“Ho sempre diffidato di ogni forma di dogma, e quindi anche degli stessi marxisti”. Se un regista si presenta in tal modo, e quello stesso regista ha girato un film su Karl Marx, sicuramente ci troveremo davanti a un’opera essenzialmente antidogmatica. Senza indulgere nella celebrazione del suo protagonista, Il Giovane Karl Marx documenta le basi e gli sviluppi della teoria che ha rivoluzionato il ‘900, calandola nel contesto sociale dell’epoca e accentuandone così la temporalità. Nell’anno del 200˚ anniversario dalla nascita di Marx e del 170˚ anniversario dalla pubblicazione del Manifesto del partito Comunista, Raoul Peck (candidato all’Oscar per I Am Not Your Negro), porta in sala dal 5 aprile questo affresco privato e storico, distribuito da Wanted in collaborazione con Valmyn.
Ne Il Giovane Karl Marx Marx (August Diehl, il maggiore Dieter Hellstrom in Bastardi Senza Gloria) ha 26 anni, vive a Parigi con la moglie Jenny (Vicky Krieps, la Alma de Il Filo Nascosto) ed è costantemente insidiato da problemi economici: sopravvive tra articoli, editoriali e opuscoli. Il suo interesse per le disuguaglianze e la sua vicinanza al socialismo sono già consolidate, e si accompagnano alla sua profonda conoscenza della filosofia: è un pensatore, ma povero di esperienza diretta.
Friedrich Engels (Stefan Konarske, visto in Valerian e la Città dei Mille Pianeti), invece, ha studiato in modo approfondito lo stile di vita e le miserie materiali dei lavoratori nelle fabbriche. Un fuggevole incontro è sufficiente per dare inizio a un rapporto d’amicizia fondato su un profondo rispetto reciproco e ammirazione che durerà tutta la vita. Sullo sfondo di un’Europa in tumulto, punteggiata da movimenti e proteste essenzialmente simili ma frammentate, Marx ed Engels elaborano una teoria che possa unificarle tutte, razionalizzando il disagio sociale e gettando le basi teoriche delle rivolte operaie: danno una testa a un corpo che si dibatte alla cieca.
La teoria marxista si salda così al contesto storico-sociale da cui è scaturita, e, sottolineando questo legame, il regista ne enfatizza la storicità e esplicita il carattere avalutativo della sua pellicola. Un film alla ricerca dell’attinenza storica: Peck si rivolge alle fonti originali, alle lettere che Marx, Engels e Jenny si scambiarono tra il 1843 al 1850, con l’obbiettivo di “concentrarsi sul ricreare un’atmosfera – la frenetica realtà di un’epoca – per far meglio immergere il pubblico nell’Europa degli anni ’40 dell’800”. Questa volontà, sommata alle interpretazioni ottime e alla sceneggiatura raramente scontata, trasmette con forza l’entusiasmo di cui erano pervasi i protagonisti nella loro gioventù.

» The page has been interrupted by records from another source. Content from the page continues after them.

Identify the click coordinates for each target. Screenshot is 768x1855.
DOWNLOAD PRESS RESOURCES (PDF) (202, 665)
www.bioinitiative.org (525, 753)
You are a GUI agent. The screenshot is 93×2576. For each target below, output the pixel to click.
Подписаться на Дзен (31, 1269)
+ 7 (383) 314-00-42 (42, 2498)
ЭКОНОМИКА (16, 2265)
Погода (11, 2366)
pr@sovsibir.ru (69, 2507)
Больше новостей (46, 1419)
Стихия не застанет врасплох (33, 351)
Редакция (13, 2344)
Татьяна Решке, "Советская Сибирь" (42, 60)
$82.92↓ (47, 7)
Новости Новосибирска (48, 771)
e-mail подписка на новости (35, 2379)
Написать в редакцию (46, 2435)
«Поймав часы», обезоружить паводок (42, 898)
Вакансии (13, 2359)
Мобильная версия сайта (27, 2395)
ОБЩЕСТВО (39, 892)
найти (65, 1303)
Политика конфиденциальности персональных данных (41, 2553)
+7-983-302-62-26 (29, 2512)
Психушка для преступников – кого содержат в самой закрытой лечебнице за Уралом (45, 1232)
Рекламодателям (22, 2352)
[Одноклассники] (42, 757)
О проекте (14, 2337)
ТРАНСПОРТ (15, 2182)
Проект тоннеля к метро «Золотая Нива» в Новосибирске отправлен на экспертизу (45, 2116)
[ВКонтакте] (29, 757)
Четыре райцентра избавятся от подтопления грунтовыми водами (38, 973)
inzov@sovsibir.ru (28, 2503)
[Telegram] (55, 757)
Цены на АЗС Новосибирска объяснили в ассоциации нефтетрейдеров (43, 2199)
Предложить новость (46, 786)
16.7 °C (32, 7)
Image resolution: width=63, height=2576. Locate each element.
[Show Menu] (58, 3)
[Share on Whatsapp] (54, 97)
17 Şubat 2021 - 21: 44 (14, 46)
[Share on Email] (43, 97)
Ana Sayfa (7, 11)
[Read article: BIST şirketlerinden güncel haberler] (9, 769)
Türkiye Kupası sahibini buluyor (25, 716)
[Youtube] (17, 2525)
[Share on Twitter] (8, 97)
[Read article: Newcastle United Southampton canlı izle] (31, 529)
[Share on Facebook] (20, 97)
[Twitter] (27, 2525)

Ne Il Giovane Karl Marx le idee hanno un’origine intrinsecamente sociale. Marx, infatti, non è il genio isolato, che elabora le sue complesse teorie alla luce di una candela in uno studio buio: scrive, discute, legge, alimentando e alimentandosi del contesto in cui è inserito. Peck, sceneggiatore oltre che regista, getta una luce sull’uomo dietro l’idea, e sull’origine dell’idea stessa, sottolineando brillantemente il condizionamento subito da Marx da parte di altri pensatori dell’epoca ed esplicitando chiaramente la coralità della nascita del pensiero, presentando la teoria marxista come il centro di una ragnatela di idee, influssi e studi. Dalla filosofia hegeliana agli economisti ottocenteschi, dagli studi sociologici di Engels alle discussioni pubbliche dei socialisti francesi. Un prodotto ammirabile sia dai più incalliti marxisti che dai loro acerrimi nemici. Sullo sfondo dei simboli della fabbrica, di cui il film è intessuto, nella stanza buia di una povera casa ottocentesca, lo spettatore assiste alla stesura dell’incipit di uno dei testi più temuti e amati della storia politica dall’ottocento ai giorni nostri, ma questo film non è adatto per chi cerca il dogma, e l’esaltazione di questo stesso, quanto piuttosto per chi è ammaliato dall’idea.